ST. MARY-IN-ARDEN

It was not until 1614 that this became the parish church of the town. Magnificent though it be, it was formerly only a “chapel-of-ease,” and the mother-church was that of St. Mary-in-Arden, a mile distant. The remains of that church may yet be seen, in its grim, crowded, and disused churchyard, woefully overhanging the railway sidings, busy night and day, and noisy always.

I thought the dead had peace, but it is not so,

as Tennyson says.

Here the inquisitive stranger may find the epitaph of “Susanna Wells, Cook of the Three Swans in Market Harborough, Forty-one Years. She died 19 June 1774. Aged 59 Years.” A simple calculation proves that she began to cook early. I had rather have partaken of the cooking of her fifty-eighth year than of her eighteenth.
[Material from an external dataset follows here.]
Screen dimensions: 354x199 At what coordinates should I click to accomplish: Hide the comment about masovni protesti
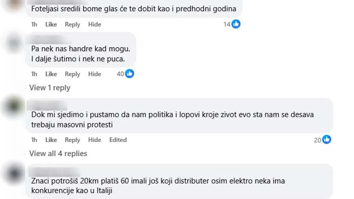(x=95, y=140)
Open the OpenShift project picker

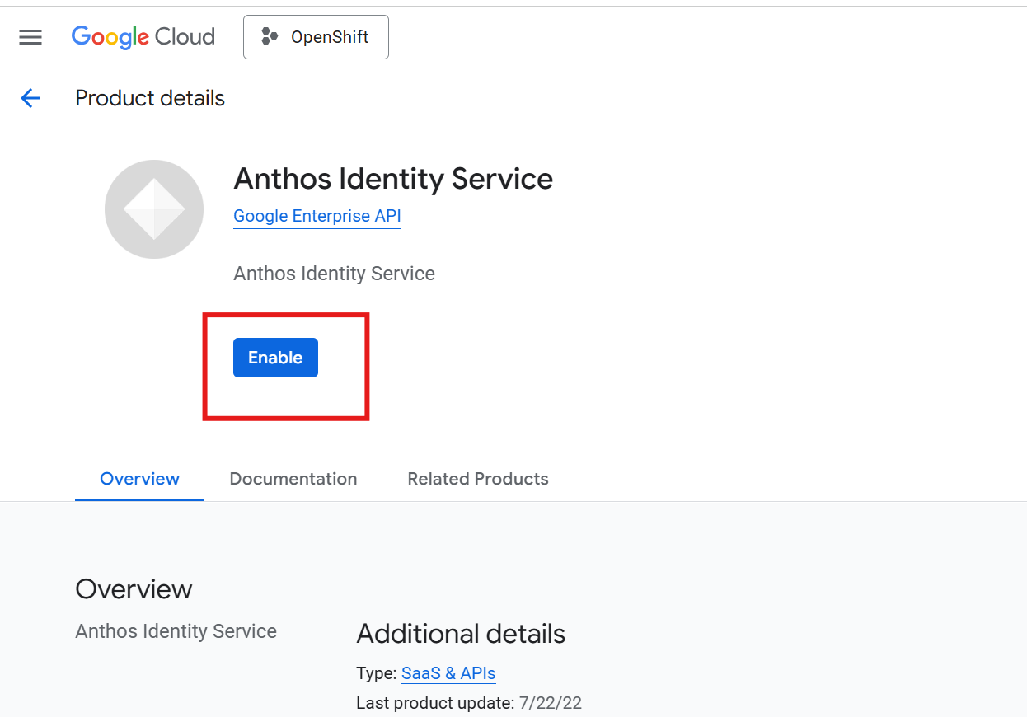(x=316, y=37)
In two miles from Market Harborough, as proclaimed by the milestones—which spell the name of the town and Leicester, “Harbro” and “Lester”—one comes to Gallow Hill, with a fragment of old road, rugged and sunken, on the right hand, where the highwaymen used to lurk under the shadow of the gibbet-tree. At the cross-roads below stands what was once an inn, now divided into squalid tenements; and on the tall ridge to the right stand the villages of East, or Church, Langton, Thorpe Langton, and Tur Langton, remarkable for the doings of a former incumbent.

William Hanbury, born 1725, died 1778, rector of East Langton early in the time of George III., was a forceful person. He became rector in 1753, his father, a wealthy man, having purchased the advowson; but he had already, two years earlier, begun his huge planting operations in the neighbourhood. He introduced plants and seeds from all parts of the world, but was particularly enthusiastic in the cultivation of fruit-trees, and the neighbourhood is still, as a result of his labours, and the example he set, exceptional in fruit-growing. In 1758 he wrote and published “An Essay on Planting, and a Scheme for Making it Conducive to the Glory of God and the Advantage of Society.” He was a man of ideas that grew steadily larger and more impracticable. The first proposal, to annually dispose of the produce of the fruit-trees and thus to create a fund of £1,500, of which the interest was to provide for the decoration of the church, developed into a plan for amassing a £4,000 fund for the building of a hospital and schools, and this in its turn became a grandiose scheme for a series of Church Musical Festivals to be held in the surrounding districts. The income from all these sources was to accumulate until it reached a total sum sufficient to produce an income of £10,000 or £12,000, which was to be expended in founding a minster, a choral establishment, a public library, picture-galleries, a hospital, schools, a printing office, and many other things. The minster was to be in relation to all other cathedrals what cathedrals are to chapels. A central tower was to rise to a height of 493 feet, and its other dimensions were to be in proportion: the western towers themselves to be 399 feet high. No other cathedral that ever was, or would be, should rival this. St. Paul’s? Pooh! The most magnificent buildings yet known were to be squalid beside its walls, floors, and columns of marble, and the porphyry and jasper that were to decorate its choir.

A GRAND PROJECT

A city, so this odd projector anticipated, would spring up around these institutions, and included in it were to be, in his own words, “two pompous inns.” If any difficulty were experienced in the carriage of building materials, a canal from quarries in the neighbourhood of Stamford was to be dug to Market Harborough, and if possible the quarries of Ketton and Weldon were to be purchased.

When he anticipated all these things would come to pass does not appear. A capital sum of at least a quarter of a million sterling would be required, to yield the income he considered sufficient: and you could not, even with £12,000 per annum, make much headway with such a cathedral, to say nothing of these expensive sideshows.